::: INPUT

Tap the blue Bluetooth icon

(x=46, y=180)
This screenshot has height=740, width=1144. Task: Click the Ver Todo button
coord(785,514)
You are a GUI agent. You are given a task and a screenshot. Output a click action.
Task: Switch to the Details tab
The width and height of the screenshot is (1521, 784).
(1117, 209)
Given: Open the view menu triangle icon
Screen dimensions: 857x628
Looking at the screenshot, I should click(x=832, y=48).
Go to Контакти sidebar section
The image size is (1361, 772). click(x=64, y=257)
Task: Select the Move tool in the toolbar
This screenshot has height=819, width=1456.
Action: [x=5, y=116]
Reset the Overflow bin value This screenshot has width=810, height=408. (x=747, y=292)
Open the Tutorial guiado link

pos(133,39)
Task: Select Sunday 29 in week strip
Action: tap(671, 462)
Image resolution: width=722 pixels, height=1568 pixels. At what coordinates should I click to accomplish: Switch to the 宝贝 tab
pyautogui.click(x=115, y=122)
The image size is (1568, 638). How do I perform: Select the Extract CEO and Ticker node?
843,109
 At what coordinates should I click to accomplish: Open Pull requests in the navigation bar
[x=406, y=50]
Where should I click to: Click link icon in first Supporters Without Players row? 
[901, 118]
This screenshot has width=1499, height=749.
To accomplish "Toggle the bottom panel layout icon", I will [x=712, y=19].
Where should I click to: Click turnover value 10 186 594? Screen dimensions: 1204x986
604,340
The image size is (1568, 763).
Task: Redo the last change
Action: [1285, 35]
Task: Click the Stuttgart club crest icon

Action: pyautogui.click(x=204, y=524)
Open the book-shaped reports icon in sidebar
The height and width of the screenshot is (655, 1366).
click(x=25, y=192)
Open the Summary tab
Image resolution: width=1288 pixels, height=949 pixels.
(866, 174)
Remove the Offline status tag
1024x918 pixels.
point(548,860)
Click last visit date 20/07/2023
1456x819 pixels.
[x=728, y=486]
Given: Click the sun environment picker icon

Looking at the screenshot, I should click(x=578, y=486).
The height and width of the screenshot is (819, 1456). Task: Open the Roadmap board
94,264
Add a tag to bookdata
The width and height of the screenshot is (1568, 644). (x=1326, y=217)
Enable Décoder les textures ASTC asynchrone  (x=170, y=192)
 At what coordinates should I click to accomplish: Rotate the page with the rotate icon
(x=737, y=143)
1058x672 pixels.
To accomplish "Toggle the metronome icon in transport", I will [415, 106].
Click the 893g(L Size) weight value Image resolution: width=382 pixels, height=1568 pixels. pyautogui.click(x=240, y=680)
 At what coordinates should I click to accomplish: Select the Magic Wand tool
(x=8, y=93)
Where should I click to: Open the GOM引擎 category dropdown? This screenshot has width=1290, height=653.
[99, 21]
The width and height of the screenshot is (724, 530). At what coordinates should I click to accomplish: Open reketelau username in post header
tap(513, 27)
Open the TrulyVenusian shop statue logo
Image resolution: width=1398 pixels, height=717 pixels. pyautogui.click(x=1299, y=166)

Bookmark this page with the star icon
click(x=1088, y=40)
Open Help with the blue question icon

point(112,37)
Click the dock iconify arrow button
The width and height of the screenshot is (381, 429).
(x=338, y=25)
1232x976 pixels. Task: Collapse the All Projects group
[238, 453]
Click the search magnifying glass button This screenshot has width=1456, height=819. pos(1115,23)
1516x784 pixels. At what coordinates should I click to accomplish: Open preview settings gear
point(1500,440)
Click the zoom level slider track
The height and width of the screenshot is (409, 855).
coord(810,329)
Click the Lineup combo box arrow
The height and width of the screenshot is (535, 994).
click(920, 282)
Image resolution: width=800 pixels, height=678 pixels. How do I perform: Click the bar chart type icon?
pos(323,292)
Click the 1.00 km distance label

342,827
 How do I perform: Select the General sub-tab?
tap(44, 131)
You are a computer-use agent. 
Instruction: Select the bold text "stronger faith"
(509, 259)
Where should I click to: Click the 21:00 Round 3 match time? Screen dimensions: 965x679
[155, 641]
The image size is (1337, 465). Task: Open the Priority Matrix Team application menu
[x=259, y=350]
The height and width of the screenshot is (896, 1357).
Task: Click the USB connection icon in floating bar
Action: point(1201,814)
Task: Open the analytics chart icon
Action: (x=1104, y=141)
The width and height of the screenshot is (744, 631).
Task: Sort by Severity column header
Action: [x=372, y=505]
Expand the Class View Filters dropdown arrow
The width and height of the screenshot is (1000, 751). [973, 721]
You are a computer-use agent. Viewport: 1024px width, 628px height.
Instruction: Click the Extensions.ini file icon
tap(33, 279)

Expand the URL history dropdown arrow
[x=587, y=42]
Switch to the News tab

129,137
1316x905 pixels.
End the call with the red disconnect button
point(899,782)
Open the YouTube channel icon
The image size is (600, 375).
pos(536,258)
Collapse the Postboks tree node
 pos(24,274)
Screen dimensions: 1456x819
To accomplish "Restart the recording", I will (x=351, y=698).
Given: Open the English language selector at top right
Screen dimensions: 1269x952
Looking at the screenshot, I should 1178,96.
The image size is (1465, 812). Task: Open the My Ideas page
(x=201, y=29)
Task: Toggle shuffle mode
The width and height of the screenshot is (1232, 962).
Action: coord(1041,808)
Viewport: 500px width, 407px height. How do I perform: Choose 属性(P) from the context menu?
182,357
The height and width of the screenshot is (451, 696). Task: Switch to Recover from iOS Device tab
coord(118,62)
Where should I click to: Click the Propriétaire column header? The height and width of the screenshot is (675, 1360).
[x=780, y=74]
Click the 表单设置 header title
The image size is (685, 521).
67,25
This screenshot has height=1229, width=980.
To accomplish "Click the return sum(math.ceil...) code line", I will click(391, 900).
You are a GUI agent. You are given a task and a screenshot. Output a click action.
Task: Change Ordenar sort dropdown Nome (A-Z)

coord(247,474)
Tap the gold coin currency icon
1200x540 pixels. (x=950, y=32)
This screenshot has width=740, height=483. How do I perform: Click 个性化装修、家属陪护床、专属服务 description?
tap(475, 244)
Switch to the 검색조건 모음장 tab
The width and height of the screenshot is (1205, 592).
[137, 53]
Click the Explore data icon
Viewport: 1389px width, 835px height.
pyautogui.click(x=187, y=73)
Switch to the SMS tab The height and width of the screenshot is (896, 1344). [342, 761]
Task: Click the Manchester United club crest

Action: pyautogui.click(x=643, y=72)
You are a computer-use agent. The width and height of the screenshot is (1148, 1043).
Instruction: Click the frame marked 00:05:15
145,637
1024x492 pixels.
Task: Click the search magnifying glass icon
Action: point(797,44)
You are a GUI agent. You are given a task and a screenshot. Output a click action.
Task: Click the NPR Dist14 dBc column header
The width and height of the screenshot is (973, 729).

::::::

** EXERCISE PROMPT **
Can you print the data above again, line for line with nothing changed?

** COMPLETE OUTPUT **
Tap the blue Bluetooth icon

(x=46, y=180)
This screenshot has height=740, width=1144. Task: Click the Ver Todo button
coord(785,514)
You are a GUI agent. You are given a task and a screenshot. Output a click action.
Task: Switch to the Details tab
The width and height of the screenshot is (1521, 784).
(1117, 209)
Given: Open the view menu triangle icon
Screen dimensions: 857x628
Looking at the screenshot, I should click(x=832, y=48).
Go to Контакти sidebar section
The image size is (1361, 772). click(x=64, y=257)
Task: Select the Move tool in the toolbar
This screenshot has height=819, width=1456.
Action: [x=5, y=116]
Reset the Overflow bin value This screenshot has width=810, height=408. (x=747, y=292)
Open the Tutorial guiado link

pos(133,39)
Task: Select Sunday 29 in week strip
Action: tap(671, 462)
Image resolution: width=722 pixels, height=1568 pixels. At what coordinates should I click to accomplish: Switch to the 宝贝 tab
pyautogui.click(x=115, y=122)
The image size is (1568, 638). How do I perform: Select the Extract CEO and Ticker node?
843,109
 At what coordinates should I click to accomplish: Open Pull requests in the navigation bar
[x=406, y=50]
Where should I click to: Click link icon in first Supporters Without Players row? 
[901, 118]
This screenshot has width=1499, height=749.
To accomplish "Toggle the bottom panel layout icon", I will [x=712, y=19].
Where should I click to: Click turnover value 10 186 594? Screen dimensions: 1204x986
604,340
The image size is (1568, 763).
Task: Redo the last change
Action: [1285, 35]
Task: Click the Stuttgart club crest icon

Action: pyautogui.click(x=204, y=524)
Open the book-shaped reports icon in sidebar
The height and width of the screenshot is (655, 1366).
click(x=25, y=192)
Open the Summary tab
Image resolution: width=1288 pixels, height=949 pixels.
(866, 174)
Remove the Offline status tag
1024x918 pixels.
point(548,860)
Click last visit date 20/07/2023
1456x819 pixels.
[x=728, y=486]
Given: Click the sun environment picker icon

Looking at the screenshot, I should click(x=578, y=486).
The height and width of the screenshot is (819, 1456). Task: Open the Roadmap board
94,264
Add a tag to bookdata
The width and height of the screenshot is (1568, 644). (x=1326, y=217)
Enable Décoder les textures ASTC asynchrone  (x=170, y=192)
 At what coordinates should I click to accomplish: Rotate the page with the rotate icon
(x=737, y=143)
1058x672 pixels.
To accomplish "Toggle the metronome icon in transport", I will [415, 106].
Click the 893g(L Size) weight value Image resolution: width=382 pixels, height=1568 pixels. pyautogui.click(x=240, y=680)
 At what coordinates should I click to accomplish: Select the Magic Wand tool
(x=8, y=93)
Where should I click to: Open the GOM引擎 category dropdown? This screenshot has width=1290, height=653.
[99, 21]
The width and height of the screenshot is (724, 530). At what coordinates should I click to accomplish: Open reketelau username in post header
tap(513, 27)
Open the TrulyVenusian shop statue logo
Image resolution: width=1398 pixels, height=717 pixels. pyautogui.click(x=1299, y=166)

Bookmark this page with the star icon
click(x=1088, y=40)
Open Help with the blue question icon

point(112,37)
Click the dock iconify arrow button
The width and height of the screenshot is (381, 429).
(x=338, y=25)
1232x976 pixels. Task: Collapse the All Projects group
[238, 453]
Click the search magnifying glass button This screenshot has width=1456, height=819. pos(1115,23)
1516x784 pixels. At what coordinates should I click to accomplish: Open preview settings gear
point(1500,440)
Click the zoom level slider track
The height and width of the screenshot is (409, 855).
coord(810,329)
Click the Lineup combo box arrow
The height and width of the screenshot is (535, 994).
click(920, 282)
Image resolution: width=800 pixels, height=678 pixels. How do I perform: Click the bar chart type icon?
pos(323,292)
Click the 1.00 km distance label

342,827
 How do I perform: Select the General sub-tab?
tap(44, 131)
You are a computer-use agent. 
Instruction: Select the bold text "stronger faith"
(509, 259)
Where should I click to: Click the 21:00 Round 3 match time? Screen dimensions: 965x679
[155, 641]
The image size is (1337, 465). Task: Open the Priority Matrix Team application menu
[x=259, y=350]
The height and width of the screenshot is (896, 1357).
Task: Click the USB connection icon in floating bar
Action: point(1201,814)
Task: Open the analytics chart icon
Action: (x=1104, y=141)
The width and height of the screenshot is (744, 631).
Task: Sort by Severity column header
Action: [x=372, y=505]
Expand the Class View Filters dropdown arrow
The width and height of the screenshot is (1000, 751). [973, 721]
You are a computer-use agent. Viewport: 1024px width, 628px height.
Instruction: Click the Extensions.ini file icon
tap(33, 279)

Expand the URL history dropdown arrow
[x=587, y=42]
Switch to the News tab

129,137
1316x905 pixels.
End the call with the red disconnect button
point(899,782)
Open the YouTube channel icon
The image size is (600, 375).
pos(536,258)
Collapse the Postboks tree node
 pos(24,274)
Screen dimensions: 1456x819
To accomplish "Restart the recording", I will (x=351, y=698).
Given: Open the English language selector at top right
Screen dimensions: 1269x952
Looking at the screenshot, I should 1178,96.
The image size is (1465, 812). Task: Open the My Ideas page
(x=201, y=29)
Task: Toggle shuffle mode
The width and height of the screenshot is (1232, 962).
Action: coord(1041,808)
Viewport: 500px width, 407px height. How do I perform: Choose 属性(P) from the context menu?
182,357
The height and width of the screenshot is (451, 696). Task: Switch to Recover from iOS Device tab
coord(118,62)
Where should I click to: Click the Propriétaire column header? The height and width of the screenshot is (675, 1360).
[x=780, y=74]
Click the 表单设置 header title
The image size is (685, 521).
67,25
This screenshot has height=1229, width=980.
To accomplish "Click the return sum(math.ceil...) code line", I will click(391, 900).
You are a GUI agent. You are given a task and a screenshot. Output a click action.
Task: Change Ordenar sort dropdown Nome (A-Z)

coord(247,474)
Tap the gold coin currency icon
1200x540 pixels. (x=950, y=32)
This screenshot has width=740, height=483. How do I perform: Click 个性化装修、家属陪护床、专属服务 description?
tap(475, 244)
Switch to the 검색조건 모음장 tab
The width and height of the screenshot is (1205, 592).
[137, 53]
Click the Explore data icon
Viewport: 1389px width, 835px height.
pyautogui.click(x=187, y=73)
Switch to the SMS tab The height and width of the screenshot is (896, 1344). [342, 761]
Task: Click the Manchester United club crest

Action: pyautogui.click(x=643, y=72)
You are a computer-use agent. The width and height of the screenshot is (1148, 1043).
Instruction: Click the frame marked 00:05:15
145,637
1024x492 pixels.
Task: Click the search magnifying glass icon
Action: point(797,44)
You are a GUI agent. You are given a task and a screenshot. Output a click action.
Task: Click the NPR Dist14 dBc column header
The width and height of the screenshot is (973, 729).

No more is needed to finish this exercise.